Some video gaming companies have tried some truly outrageous marketing campaigns to raise awareness of their new titles over the years, and perhaps none so more than Acclaim Studios. Before filing for bankruptcy in 2004, their marketing team really tried to think outside of the box and delivered some real hum-dingers…
Back in 2002, Acclaim looked to release another title in the Turok series of video games (which I only recently learned were based on a comic series dating back as far as the 1950s) called Turok: Evolution.
To try and get the title’s name in front of people’s faces, they declared that the first baby born on September 1, 2002 (three days after it’s North America release – which was just enough time for parents to pre-register for the contest and read its rules). While the website has long since been defunct, here is a capture of the original release:
I couldn’t find any confirmations that someone took them up on the offer, which is a bit of a shame if you ask me. Your kid will hardly recall being named Turok and you could go about calling him or her whatever you’d like even if the name on the birth certificate read Turok. You’d just gift them with $10,000 towards college and a neat story when they’re older. Double win.
I personally loved the Burnout series of games; particularly the Crash Mode which challenged you to rack up so many dollars of damage by driving your car into traffic, causing chain reactions to rocket your total to new heights. What is not to love about that when you’re 13 years old?! I had nothing but the best habits to learn as an aspiring driver from this series.
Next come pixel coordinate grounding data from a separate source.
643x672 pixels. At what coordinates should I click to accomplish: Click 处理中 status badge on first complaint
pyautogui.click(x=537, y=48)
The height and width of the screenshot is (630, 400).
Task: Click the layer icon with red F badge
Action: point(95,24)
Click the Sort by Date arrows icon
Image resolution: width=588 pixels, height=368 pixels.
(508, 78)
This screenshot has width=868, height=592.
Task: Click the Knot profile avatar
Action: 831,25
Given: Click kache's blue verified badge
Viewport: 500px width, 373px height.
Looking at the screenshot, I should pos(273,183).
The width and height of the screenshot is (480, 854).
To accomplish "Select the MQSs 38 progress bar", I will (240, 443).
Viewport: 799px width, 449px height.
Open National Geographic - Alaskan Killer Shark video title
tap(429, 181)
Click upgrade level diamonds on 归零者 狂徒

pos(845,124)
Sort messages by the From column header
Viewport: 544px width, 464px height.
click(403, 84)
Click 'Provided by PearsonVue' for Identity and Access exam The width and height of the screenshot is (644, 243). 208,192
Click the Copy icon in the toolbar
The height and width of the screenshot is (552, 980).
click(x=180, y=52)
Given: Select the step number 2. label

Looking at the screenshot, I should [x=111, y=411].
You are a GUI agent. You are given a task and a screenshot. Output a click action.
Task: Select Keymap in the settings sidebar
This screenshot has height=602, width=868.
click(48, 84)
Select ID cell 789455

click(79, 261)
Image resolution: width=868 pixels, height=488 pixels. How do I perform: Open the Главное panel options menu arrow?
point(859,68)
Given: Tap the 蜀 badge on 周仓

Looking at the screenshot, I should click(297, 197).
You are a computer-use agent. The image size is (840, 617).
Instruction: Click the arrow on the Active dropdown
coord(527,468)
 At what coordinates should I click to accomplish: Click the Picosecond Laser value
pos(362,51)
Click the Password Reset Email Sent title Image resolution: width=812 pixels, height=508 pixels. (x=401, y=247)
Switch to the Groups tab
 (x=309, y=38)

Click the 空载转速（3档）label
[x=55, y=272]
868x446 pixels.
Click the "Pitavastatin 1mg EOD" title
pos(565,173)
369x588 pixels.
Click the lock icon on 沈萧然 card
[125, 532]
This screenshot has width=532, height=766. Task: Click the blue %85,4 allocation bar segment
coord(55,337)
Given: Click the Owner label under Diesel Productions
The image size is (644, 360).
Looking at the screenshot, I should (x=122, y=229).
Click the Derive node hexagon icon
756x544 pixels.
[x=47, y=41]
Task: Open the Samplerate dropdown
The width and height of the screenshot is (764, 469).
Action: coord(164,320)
When Burnout 2 was set to launch in the UK, Acclaim declared that they would pay any speeding fines incurred on its release date: October 11, 2002. By the way…this is just one month after the Turok contest, so they were on fire!
The United Kingdom’s government didn’t take too kindly to what they perceived as an encouragement to break the law, and so the promotion never got any…traction. But it got the name of the game out there, so mission accomplished, I guess, as news outlets broadcast reports on the publicity stunt all over the country.
Shadow Man: 2econd Coming
Saving the best for last, we come to Acclaim Studio’s marketing campaign for Shadow Man: 2econd Coming. A third person adventure game centering around the supernatural and undead, the marketing team thought, “Hey, we should advertise our games on actual tombstones.” So they did…or at least they tried.
And we’re not talking about grave markers they set up around urban cityscapes. We’re talking actual tombstones. The company reportedly offered a cash incentive to hang billboard- or poster-like advertisements on the grave markers for the recently deceased to their families. Rumor has it they even referred to the effort as “deadvertising.” They also said that the offer might “particularly interest poor people.” Woof.
In their book The Age of Persuasion: How Marketing Ate Our Culture, authors Terry O’Reilly and Mike Tennant write,
It would rank among the more brazen acts in the modern trend of guerrilla marketing. Their purpose, of course, was to cause a stir, and it wasn’t long before the Church of England rose to the bait. No way would it allow any of its graveyards to be used for advertising in this way, a spokesman told The Guardian, adding, “There was enough fuss with plastic flowers in churchyards.”pg. 121
And here’s the real kicker: When pushback came their way, Acclaim doubled down on the campaign, with one spokesperson saying, “It’s a dark, gory type of game and we thought it was appropriate to raise advertising to a new level.” As far as Doctor Internet knows, no one took them up on the offer anyway; not even the poor they’d hung their hopes on. As it turns out, desecration isn’t a great marketing angle, but how could they have known that without giving it a try?
Can you guess which year this stunt was pulled? You got it: 2002! My Google-fu wasn’t strong enough to determine whether this was the work of one mad individual with too much creative liberty or one cockamamie idea after another by three separate individuals who (surely, right?!) lost their jobs in turn.